[Provided records]

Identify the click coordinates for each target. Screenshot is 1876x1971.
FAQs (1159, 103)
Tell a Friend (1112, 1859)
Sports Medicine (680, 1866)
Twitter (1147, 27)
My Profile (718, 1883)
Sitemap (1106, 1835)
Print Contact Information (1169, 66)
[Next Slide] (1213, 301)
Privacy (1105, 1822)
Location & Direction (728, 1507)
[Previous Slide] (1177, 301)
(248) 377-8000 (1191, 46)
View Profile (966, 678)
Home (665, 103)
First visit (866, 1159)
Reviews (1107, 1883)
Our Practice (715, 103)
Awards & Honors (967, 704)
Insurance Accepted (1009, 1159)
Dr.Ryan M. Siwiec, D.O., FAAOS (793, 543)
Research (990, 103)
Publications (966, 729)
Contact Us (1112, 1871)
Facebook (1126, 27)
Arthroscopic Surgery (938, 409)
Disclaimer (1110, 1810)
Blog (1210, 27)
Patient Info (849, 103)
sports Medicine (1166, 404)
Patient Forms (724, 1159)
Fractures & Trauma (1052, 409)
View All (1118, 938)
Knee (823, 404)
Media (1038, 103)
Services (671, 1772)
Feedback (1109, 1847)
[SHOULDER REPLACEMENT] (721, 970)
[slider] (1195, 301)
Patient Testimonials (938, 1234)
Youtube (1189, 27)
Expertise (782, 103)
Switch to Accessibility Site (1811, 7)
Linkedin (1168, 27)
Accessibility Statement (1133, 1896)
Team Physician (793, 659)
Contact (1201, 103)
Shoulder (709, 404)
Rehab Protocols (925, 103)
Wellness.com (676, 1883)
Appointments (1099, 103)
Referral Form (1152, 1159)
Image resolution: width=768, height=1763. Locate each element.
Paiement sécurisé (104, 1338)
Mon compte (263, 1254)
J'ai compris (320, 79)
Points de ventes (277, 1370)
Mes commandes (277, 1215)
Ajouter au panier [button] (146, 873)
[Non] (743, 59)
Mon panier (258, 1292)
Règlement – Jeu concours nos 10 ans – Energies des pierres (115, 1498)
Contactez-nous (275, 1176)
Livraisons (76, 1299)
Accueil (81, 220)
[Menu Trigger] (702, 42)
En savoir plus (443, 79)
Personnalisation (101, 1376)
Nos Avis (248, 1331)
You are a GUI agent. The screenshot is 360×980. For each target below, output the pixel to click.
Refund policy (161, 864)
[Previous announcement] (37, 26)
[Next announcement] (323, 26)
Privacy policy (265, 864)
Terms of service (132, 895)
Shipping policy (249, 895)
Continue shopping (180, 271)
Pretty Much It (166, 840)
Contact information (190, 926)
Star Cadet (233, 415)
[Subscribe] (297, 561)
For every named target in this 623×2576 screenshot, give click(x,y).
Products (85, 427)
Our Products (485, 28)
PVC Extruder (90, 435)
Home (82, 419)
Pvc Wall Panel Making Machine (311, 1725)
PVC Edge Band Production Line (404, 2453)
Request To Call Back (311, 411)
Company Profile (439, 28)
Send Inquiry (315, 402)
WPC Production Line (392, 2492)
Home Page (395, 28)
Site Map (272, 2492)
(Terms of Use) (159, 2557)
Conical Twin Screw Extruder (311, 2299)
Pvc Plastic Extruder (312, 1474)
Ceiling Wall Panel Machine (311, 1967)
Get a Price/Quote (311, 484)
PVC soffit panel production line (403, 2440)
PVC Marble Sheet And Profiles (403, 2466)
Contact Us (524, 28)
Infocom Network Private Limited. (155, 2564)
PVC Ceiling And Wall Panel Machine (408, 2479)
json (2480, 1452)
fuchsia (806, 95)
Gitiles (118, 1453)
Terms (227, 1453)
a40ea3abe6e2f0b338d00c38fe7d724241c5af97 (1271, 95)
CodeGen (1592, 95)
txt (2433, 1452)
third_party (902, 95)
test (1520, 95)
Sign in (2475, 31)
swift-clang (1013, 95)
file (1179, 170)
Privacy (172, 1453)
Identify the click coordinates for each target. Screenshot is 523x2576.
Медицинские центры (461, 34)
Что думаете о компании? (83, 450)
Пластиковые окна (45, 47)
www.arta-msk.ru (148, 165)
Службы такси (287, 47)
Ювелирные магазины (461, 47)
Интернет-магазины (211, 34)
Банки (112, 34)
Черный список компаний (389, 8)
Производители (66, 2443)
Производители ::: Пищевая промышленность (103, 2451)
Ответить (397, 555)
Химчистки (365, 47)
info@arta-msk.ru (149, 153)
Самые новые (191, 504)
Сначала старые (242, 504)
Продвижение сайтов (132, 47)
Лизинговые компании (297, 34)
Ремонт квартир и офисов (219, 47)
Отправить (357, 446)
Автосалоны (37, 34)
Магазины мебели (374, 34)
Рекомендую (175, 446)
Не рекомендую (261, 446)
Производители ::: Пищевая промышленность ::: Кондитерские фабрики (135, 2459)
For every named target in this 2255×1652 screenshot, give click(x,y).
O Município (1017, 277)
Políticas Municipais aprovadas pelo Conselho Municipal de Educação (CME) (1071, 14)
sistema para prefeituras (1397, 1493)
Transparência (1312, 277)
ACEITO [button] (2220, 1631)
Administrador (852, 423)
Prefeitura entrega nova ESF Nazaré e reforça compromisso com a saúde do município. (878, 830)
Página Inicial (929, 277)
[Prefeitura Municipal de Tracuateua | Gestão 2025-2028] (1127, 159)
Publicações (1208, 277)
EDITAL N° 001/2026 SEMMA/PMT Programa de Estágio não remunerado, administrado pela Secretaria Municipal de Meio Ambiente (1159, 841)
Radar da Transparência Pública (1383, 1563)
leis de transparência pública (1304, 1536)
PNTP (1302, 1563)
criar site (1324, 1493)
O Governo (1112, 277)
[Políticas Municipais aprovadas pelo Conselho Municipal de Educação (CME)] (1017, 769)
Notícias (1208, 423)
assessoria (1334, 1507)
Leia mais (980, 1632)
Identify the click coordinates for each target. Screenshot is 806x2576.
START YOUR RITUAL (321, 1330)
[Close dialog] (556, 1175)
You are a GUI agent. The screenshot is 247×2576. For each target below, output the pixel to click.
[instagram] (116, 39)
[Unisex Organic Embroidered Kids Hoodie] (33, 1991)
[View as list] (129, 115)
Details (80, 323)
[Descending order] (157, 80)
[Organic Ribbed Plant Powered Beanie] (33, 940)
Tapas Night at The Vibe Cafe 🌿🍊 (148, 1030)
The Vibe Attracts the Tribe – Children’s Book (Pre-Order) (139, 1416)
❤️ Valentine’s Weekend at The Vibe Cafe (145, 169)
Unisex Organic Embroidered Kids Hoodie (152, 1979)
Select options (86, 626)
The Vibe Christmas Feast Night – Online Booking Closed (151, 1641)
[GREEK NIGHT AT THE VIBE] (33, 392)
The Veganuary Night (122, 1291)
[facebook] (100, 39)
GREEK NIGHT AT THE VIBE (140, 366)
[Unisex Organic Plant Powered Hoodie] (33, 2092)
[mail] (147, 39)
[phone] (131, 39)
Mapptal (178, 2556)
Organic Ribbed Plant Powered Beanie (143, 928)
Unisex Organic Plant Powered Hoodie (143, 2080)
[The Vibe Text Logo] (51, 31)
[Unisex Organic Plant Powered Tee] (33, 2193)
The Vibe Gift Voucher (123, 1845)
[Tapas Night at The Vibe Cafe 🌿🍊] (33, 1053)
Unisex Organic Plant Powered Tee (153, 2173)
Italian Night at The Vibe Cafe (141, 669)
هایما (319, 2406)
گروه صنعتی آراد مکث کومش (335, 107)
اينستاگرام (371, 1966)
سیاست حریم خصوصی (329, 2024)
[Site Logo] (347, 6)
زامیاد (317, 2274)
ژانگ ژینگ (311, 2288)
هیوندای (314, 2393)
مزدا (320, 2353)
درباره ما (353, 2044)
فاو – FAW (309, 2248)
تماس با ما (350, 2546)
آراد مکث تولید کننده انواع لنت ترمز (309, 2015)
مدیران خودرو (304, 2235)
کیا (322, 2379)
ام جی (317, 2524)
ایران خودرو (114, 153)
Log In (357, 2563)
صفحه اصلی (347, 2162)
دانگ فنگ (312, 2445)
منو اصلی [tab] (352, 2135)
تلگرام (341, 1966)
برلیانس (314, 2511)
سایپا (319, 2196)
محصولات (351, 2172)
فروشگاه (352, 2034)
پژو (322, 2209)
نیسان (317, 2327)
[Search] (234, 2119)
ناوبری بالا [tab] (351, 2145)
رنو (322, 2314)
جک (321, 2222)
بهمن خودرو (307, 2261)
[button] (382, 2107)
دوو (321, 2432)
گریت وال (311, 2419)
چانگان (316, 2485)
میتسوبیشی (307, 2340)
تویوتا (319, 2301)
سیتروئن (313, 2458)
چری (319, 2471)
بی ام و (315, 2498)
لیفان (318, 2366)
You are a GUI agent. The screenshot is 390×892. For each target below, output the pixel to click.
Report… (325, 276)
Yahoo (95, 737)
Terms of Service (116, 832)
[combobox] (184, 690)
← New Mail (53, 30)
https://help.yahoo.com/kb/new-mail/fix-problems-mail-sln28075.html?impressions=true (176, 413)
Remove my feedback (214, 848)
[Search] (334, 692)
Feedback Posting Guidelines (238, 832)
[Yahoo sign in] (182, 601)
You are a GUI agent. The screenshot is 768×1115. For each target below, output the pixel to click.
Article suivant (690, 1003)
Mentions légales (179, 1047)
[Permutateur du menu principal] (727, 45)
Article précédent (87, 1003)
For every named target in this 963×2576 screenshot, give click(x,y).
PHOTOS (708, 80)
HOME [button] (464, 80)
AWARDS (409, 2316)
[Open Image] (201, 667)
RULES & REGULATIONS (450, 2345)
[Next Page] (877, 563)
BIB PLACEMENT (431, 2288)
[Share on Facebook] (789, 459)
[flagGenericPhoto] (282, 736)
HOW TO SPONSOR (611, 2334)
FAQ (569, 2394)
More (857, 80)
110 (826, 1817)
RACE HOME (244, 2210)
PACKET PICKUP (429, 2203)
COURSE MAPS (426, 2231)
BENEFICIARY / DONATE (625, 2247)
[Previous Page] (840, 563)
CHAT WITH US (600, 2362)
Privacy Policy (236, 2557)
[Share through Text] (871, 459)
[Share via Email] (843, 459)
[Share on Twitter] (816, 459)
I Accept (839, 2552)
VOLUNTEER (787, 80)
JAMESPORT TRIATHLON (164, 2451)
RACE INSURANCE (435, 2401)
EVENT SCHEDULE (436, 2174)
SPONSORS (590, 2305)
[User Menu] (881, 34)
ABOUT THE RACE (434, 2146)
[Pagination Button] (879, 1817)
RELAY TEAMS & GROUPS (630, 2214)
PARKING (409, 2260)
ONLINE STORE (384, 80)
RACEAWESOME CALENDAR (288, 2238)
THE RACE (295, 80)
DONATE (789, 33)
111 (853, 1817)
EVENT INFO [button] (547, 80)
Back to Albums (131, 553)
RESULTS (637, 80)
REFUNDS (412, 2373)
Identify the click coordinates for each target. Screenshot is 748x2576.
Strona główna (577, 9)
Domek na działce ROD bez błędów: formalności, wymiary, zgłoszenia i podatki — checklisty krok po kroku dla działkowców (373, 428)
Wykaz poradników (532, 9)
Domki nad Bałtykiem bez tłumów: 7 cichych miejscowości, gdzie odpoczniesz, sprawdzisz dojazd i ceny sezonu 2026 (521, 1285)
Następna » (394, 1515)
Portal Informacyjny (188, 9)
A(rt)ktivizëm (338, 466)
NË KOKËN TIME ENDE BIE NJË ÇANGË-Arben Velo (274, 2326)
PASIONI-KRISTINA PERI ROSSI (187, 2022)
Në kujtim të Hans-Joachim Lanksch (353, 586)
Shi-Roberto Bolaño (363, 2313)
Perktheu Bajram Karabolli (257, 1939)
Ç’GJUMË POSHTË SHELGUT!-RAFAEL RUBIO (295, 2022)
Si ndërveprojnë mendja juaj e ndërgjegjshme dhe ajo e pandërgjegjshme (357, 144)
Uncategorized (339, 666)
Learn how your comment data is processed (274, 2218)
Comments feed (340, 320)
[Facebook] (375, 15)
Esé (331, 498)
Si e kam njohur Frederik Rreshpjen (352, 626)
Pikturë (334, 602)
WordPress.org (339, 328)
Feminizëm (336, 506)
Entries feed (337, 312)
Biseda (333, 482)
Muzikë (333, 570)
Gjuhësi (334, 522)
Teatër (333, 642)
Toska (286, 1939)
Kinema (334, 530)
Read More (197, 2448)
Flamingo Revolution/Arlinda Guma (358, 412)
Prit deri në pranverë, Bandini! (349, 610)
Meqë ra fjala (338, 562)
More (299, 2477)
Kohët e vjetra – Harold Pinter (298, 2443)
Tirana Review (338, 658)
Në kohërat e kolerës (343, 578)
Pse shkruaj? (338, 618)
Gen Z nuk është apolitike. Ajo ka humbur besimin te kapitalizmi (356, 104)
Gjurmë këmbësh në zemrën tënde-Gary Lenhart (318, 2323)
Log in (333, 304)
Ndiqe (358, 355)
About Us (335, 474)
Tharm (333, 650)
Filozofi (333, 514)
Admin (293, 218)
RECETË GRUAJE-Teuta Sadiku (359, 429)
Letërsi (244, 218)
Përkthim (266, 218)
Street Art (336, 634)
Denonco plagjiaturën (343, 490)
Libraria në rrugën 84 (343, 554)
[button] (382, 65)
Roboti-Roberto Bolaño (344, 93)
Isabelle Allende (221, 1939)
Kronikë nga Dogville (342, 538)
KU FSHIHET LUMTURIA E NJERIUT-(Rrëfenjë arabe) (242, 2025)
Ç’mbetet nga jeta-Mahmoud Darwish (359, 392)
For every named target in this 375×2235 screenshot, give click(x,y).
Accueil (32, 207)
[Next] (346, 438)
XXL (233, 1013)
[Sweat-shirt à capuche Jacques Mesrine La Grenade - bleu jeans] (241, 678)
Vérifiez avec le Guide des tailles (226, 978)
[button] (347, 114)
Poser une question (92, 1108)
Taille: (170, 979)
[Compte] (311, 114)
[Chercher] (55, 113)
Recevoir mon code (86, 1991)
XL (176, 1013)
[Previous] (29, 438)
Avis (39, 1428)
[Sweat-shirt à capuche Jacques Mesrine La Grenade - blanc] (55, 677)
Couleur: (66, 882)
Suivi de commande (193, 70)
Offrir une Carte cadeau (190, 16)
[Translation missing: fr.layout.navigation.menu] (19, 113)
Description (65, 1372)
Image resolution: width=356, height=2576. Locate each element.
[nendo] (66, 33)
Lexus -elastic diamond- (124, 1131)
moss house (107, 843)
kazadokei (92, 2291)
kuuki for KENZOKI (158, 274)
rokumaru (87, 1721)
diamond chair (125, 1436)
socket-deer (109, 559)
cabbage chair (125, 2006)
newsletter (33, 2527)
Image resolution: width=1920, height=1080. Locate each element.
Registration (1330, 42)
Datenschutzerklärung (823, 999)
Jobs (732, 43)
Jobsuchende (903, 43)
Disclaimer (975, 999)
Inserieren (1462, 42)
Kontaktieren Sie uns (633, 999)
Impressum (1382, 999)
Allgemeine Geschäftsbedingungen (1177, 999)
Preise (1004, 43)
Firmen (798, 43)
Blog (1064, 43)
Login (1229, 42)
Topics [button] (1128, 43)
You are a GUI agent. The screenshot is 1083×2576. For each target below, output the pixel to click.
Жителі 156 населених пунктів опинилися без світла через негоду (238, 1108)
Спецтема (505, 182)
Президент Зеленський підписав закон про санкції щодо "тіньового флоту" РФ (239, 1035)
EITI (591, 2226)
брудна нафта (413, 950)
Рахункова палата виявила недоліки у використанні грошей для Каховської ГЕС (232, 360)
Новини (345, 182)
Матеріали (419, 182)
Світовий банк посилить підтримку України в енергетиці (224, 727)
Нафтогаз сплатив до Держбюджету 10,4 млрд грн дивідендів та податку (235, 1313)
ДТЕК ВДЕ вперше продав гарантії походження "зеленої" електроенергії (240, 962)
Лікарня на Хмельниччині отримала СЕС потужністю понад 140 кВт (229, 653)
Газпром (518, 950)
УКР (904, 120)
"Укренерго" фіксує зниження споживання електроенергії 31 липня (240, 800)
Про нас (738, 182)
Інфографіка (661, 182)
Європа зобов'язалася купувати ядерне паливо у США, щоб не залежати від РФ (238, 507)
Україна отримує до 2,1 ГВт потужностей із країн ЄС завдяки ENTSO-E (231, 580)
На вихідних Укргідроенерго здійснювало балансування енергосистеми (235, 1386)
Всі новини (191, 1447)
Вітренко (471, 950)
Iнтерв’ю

[/Provided records]

» What the exercise asks: Find the word "aprovadas" in the entries, and copy every line it shows up in.

» Response to the exercise:
Políticas Municipais aprovadas pelo Conselho Municipal de Educação (CME) (1071, 14)
[Políticas Municipais aprovadas pelo Conselho Municipal de Educação (CME)] (1017, 769)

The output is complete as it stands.